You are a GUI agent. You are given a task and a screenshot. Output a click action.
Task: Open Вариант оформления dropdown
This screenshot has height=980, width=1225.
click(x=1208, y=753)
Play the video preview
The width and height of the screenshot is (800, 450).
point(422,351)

§ §

## Task details
An exact copy of all the entries is the required answer.

## Answer area
You are a GUI agent. You are given a task and a screenshot. Output a click action.
Task: Open Вариант оформления dropdown
This screenshot has height=980, width=1225.
click(x=1208, y=753)
Play the video preview
The width and height of the screenshot is (800, 450).
point(422,351)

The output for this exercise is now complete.